Town of Hoboken: Hoboken Secures Grant for Weehawken Cove Boat Removal Project
September 10, 2021
The Town of Hoboken announced today that it has secured more than $ 235,000 in grants to remove sunken boats and marine debris from Weehawken Cove.
Weehawken Cove has long been used as a boat graveyard, littered with more than a dozen sunk, derelict and derelict boats. The city has proactively removed these sunken ships whenever they posed an imminent threat to public safety, but now, with the help of this grant from the National Oceanic and Atmospheric Administration (NOAA), all boats will be withdrawn.
Removing ships will eliminate the potential release of harmful metals and chemicals, such as petroleum and mercury, as well as plastics and fiberglass, helping to restore the local ecosystem.

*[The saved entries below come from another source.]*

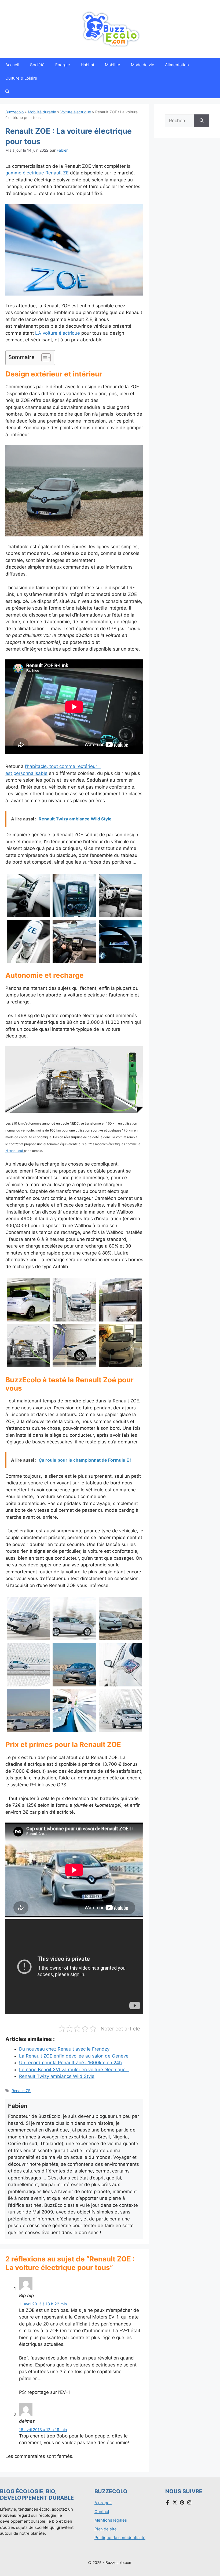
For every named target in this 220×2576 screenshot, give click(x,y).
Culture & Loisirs (21, 78)
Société (37, 64)
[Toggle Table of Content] (43, 357)
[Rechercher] (201, 120)
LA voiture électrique (57, 333)
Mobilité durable (42, 112)
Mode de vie (142, 64)
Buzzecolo (14, 112)
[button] (7, 91)
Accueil (12, 64)
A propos (103, 2502)
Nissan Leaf (14, 1151)
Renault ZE (21, 2090)
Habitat (87, 64)
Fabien (62, 150)
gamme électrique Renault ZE (37, 173)
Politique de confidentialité (119, 2537)
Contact (101, 2511)
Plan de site (105, 2529)
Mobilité (112, 64)
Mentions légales (110, 2520)
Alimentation (177, 64)
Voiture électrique (75, 112)
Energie (62, 64)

“These sunken ships have polluted the Hudson River to the detriment of marine life for far too long,” said Mayor Ravi S. Bhalla. “After years of trying to identify the irresponsible owners of these boats and taking it upon ourselves to remove them at the City’s expense, I am happy that now, with the help of our local and federal partners, we can remove all of them. the boats from Weehawken Cove. I thank the National Oceanic and Atmospheric Administration, the New Jersey Department of Environmental Protection, the Hudson County Board of Commissioners, Hudson County Director Tom DeGise, the Hoboken City Council, Riverkeeper and the New York-New Jersey Harbor & estuary (HEP) for providing the City with the funds necessary to restore this area of the Hudson River. ”

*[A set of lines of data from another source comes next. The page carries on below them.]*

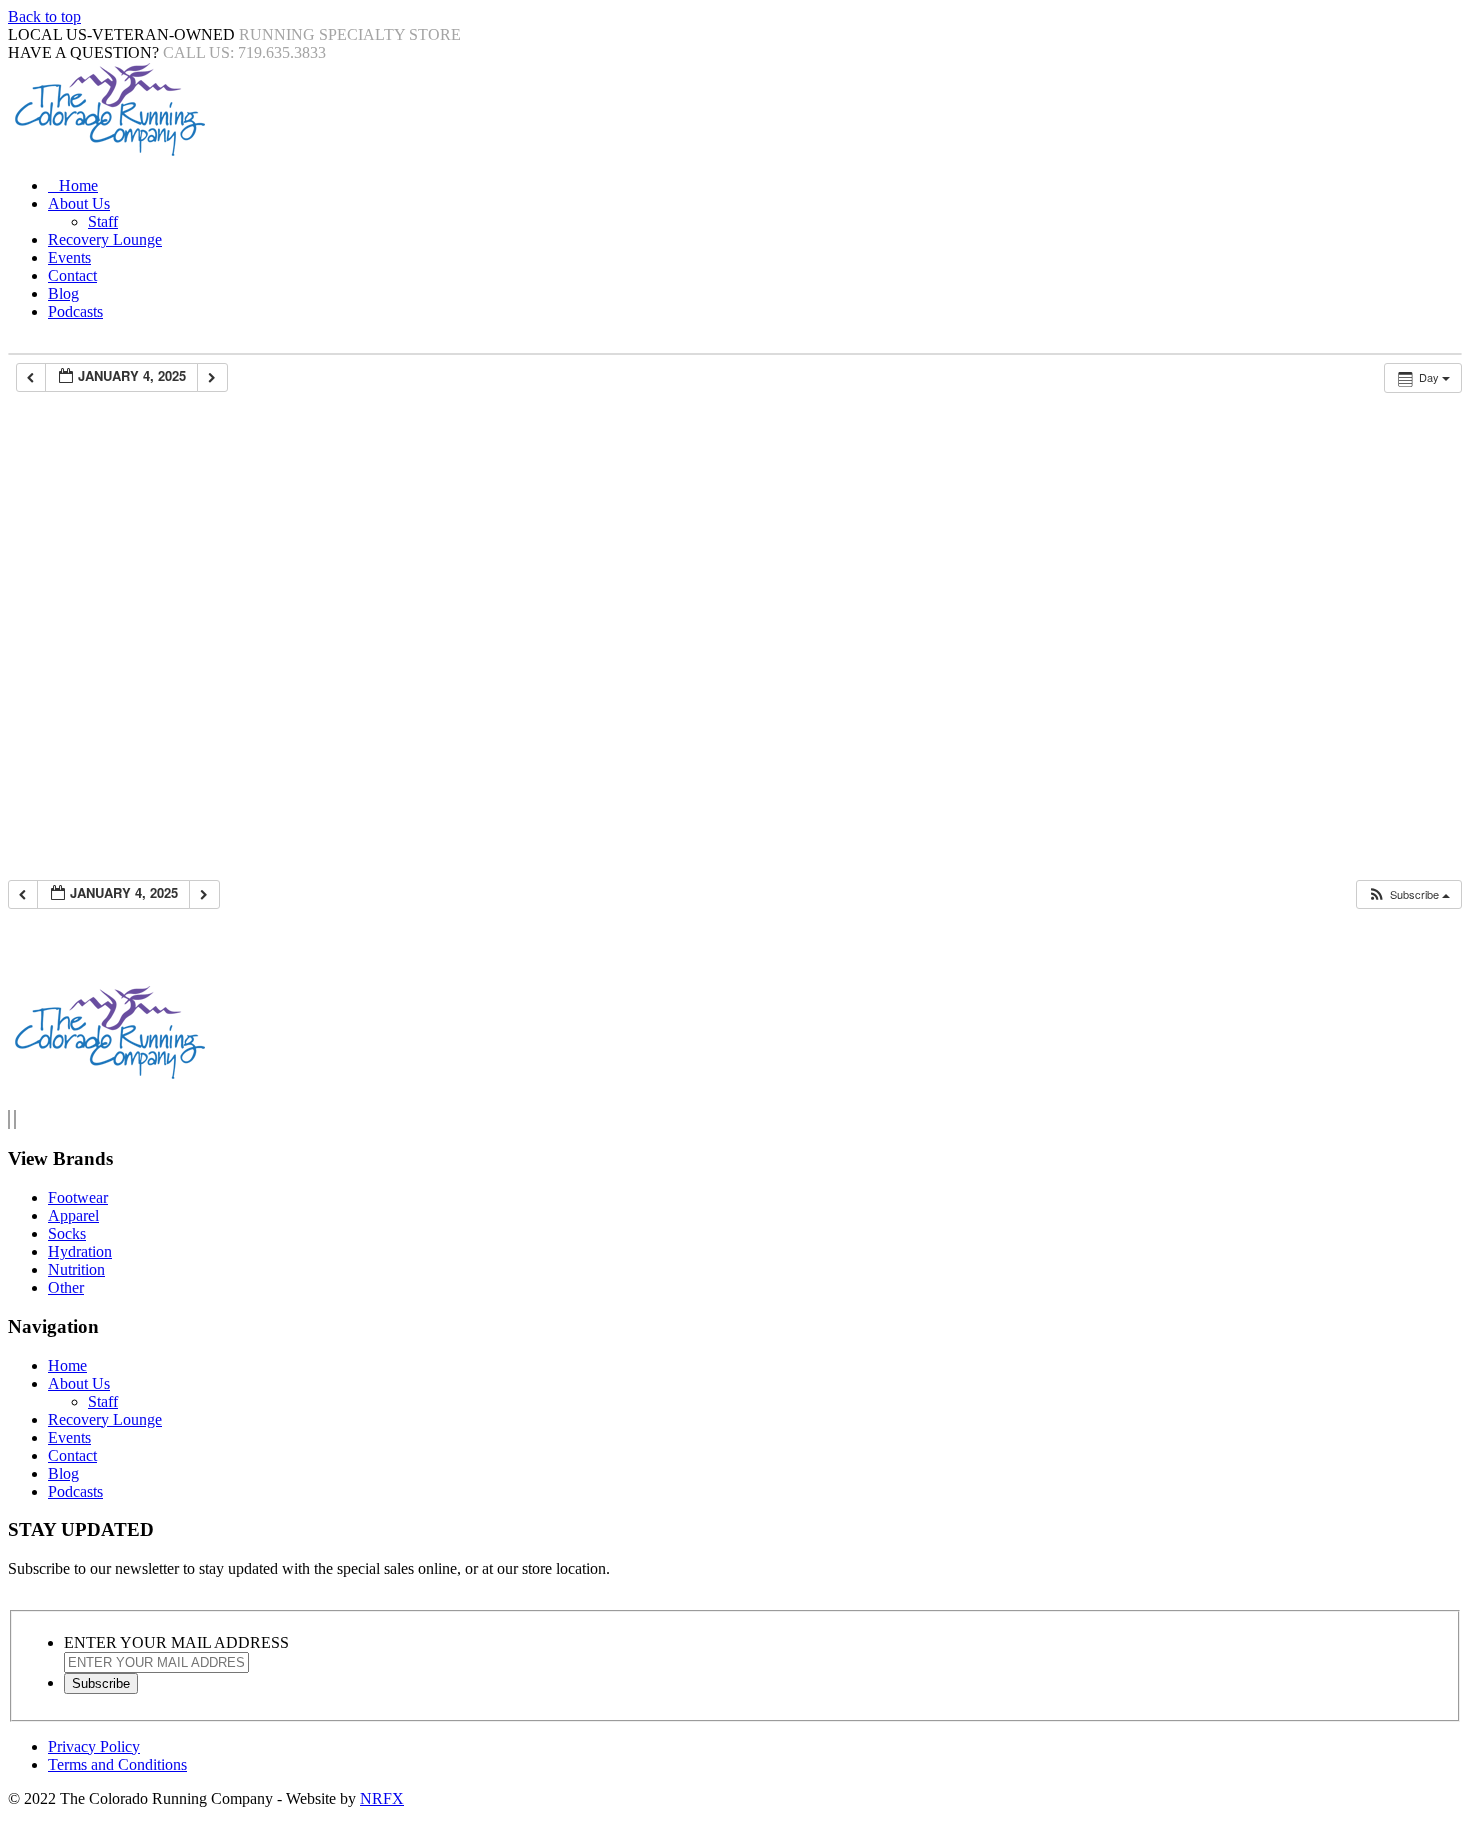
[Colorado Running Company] (108, 151)
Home (78, 185)
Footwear (78, 1197)
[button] (1408, 894)
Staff (103, 221)
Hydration (80, 1251)
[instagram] (15, 1119)
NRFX (382, 1798)
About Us (79, 203)
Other (66, 1287)
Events (69, 257)
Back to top (44, 16)
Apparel (73, 1215)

The 24-month project will remove ships and other marine debris and include a public education campaign to help prevent future ship abandonment, create a living shoreline, repair bulkheads in Weehawken Cove and help restore the marine habitats of the Hudson River. Estuary.
The City will begin removing vessels in the spring of 2022 once a qualified lifeguard is selected.
The $ 552,000 project will be funded by a grant of $ 235,129 from NOAA and matching funds totaling $ 316,906 from the City of Hoboken, NJDEP, HEP and Riverkeeper.
The removal of sunken ships is part of the City’s overall initiative to improve Weehawken Cove, including construction of Cove Park which will help mitigate future flooding, installation of a living shoreline that supports shellfish growth marine and filter feeders, educational activities and volunteer opportunities to restore and maintain critical wildlife ecosystems, the possible installation of a reef in or near Weehawken Cove, and ongoing maintenance of the waterfront walkway of Hoboken through public and private partnerships
This press release was produced by the City of Hoboken. The opinions expressed here are those of the author.